SQLite is not like BaseHTTPServer or anything basic like that. It's a fully featured embedded database. Quite fast too. Its SQL language might not have the most bells and whistles, but it's flexible enough. I haven't run into cases where I needed something it cannot do for the projects I was involved in (which aren't your typical web apps, truth be told).
Anyone that claims SQLite is good or bad for production without discussing the actual design is not telling you much. SQLite is pretty fast. In some cases, literally orders of magnitude faster than, say, Postgres, which comes up as a go-to alternative among Djangonauts. As someone pointed out, it also supports lots of concurrency. It's a matter of whether your app falls under the 'some cases' or not.
Now, there is one significant factor that has to be taken into account. SQLite is an in-process database. This is really important. If you are using something like gevent, you may run into edge cases where your app breaks. E.g., trying to do a transaction where you have a context switch in middle of it can possibly break the transaction in horrible ways. In other words, 'concurrency' really depends on your app, because SQLite is part of your app.
What you can't do with SQLite, though, in terms of scaling, is you can't make clusters of SQLite servers like you can with some of the other database engines, because it's in-process. Your app may or may not need to go to such lengths in terms of scaling, but my guess is that vast majority of apps out there don't anyway (wild guess).
On the other hand, being in-process means adding custom functions and aggregates to it is pretty trivial. I'm not sure if Django's ORM makes that any more difficult than it has to be, but you can come up with pretty good designs taking advantage of those features.
This issue in database theory is called concurrency and SQLite does support it in Windows versions > Win98 and elsewhere according to the FAQ:
http://www.sqlite.org/faq.html#q5
We are aware of no other embedded SQL database engine that supports as
much concurrency as SQLite. SQLite allows multiple processes to have
the database file open at once, and for multiple processes to read the
database at once. When any process wants to write, it must lock the
entire database file for the duration of its update. But that normally
only takes a few milliseconds. Other processes just wait on the writer
to finish then continue about their business. Other embedded SQL
database engines typically only allow a single process to connect to
the database at once.
Basically, do not worry about concurrency, any database worth its salt takes care of just fine. More information on as how SQLite3 manages this can be found here. You, as a developer, not a database designer, needn't care about it unless you are interested in the inner-workings.
SQLite will only work effectively in production from some specific situations.

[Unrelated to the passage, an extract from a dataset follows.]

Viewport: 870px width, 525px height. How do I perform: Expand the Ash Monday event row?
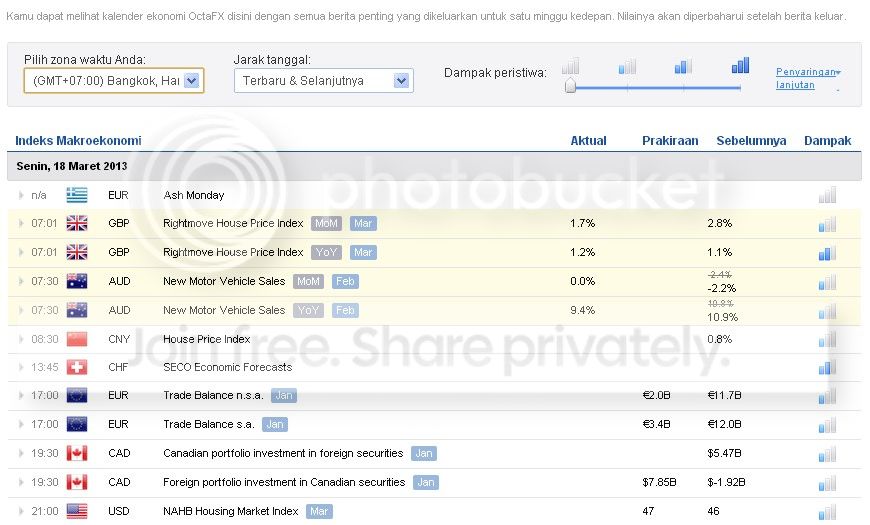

It's quite easy to get MySQL or PostgreSQL up and running, even on Windows, and have a database that works in most situations.
The real problem is that SQLite3 isn't threaded in Django so only one PAGE view can happen at a time on your server, see this bug https://code.djangoproject.com/ticket/12118 Fixed
I don't use SQLite3 even in development.
EDIT: I keep getting downvoted here but the Django documentation itself recommended not using SQLite3 in Production at the time I wrote this answer. The documentation still contains the following caveat:
SQLite provides an excellent development alternative for applications that are predominantly read-only or require a smaller installation footprint.
If you do not have a small foot print/read-only Django instance, do NOT use SQLite3. Feel free to continue to downvote this answer.
It is not impossible to use Django with Sqlite as database in production, primarily depending on your website/webapp traffic and how hard you hit your db (alongside what kind of operations you perform on it i.e. reads/writes/etc). In fact, approaching end of 2019, I have used it in several low volume applications with less than 5k daily interactions (these are more common than you might think).
Simply put for the current state of tech , at the moment Sqlite-3 supports unlimited concurrent reads (or as far as your machine / workers can handle), BUT only a single process can write to it at any point in time. Bear in mind, a well designed query/ops to the db will last only miliseconds!
Coming from experience in using sqlite as the only db for simple non-routine (by non-routine i mean that a typical user would not be using this app on a daily basis year-round) production web app for overseas job matching that deal with ~5000 registered students (stats show consistently less than 2k requests per day that involves hitting the database during peak season - 40% write 60% read), I've had no problems whatsoever with timeouts/performance issues.
It really boils down to being pragmatic about the development and the URS (client spec). If it becomes the next unicorn , one can always migrate the SQLITE to another RDBMS. For instance, see David d C e Freitas's take on migration in Quick easy way to migrate SQLite3 to MySQL?
Additionally the SQLITE website uses sqlite db at its backend .. see below...
The SQLite website (https://www.sqlite.org/) uses SQLite itself, of course, and as of this writing (2015) it handles about 400K to 500K HTTP requests per day, about 15-20% of which are dynamic pages touching the database. Dynamic content uses about 200 SQL statements per webpage. This setup runs on a single VM that shares a physical server with 23 others and yet still keeps the load average below 0.1 most of the time.
Bear in mind that the above quote is of course mainly referring to read operations, so the values may not be a applicable for write-heavy sites.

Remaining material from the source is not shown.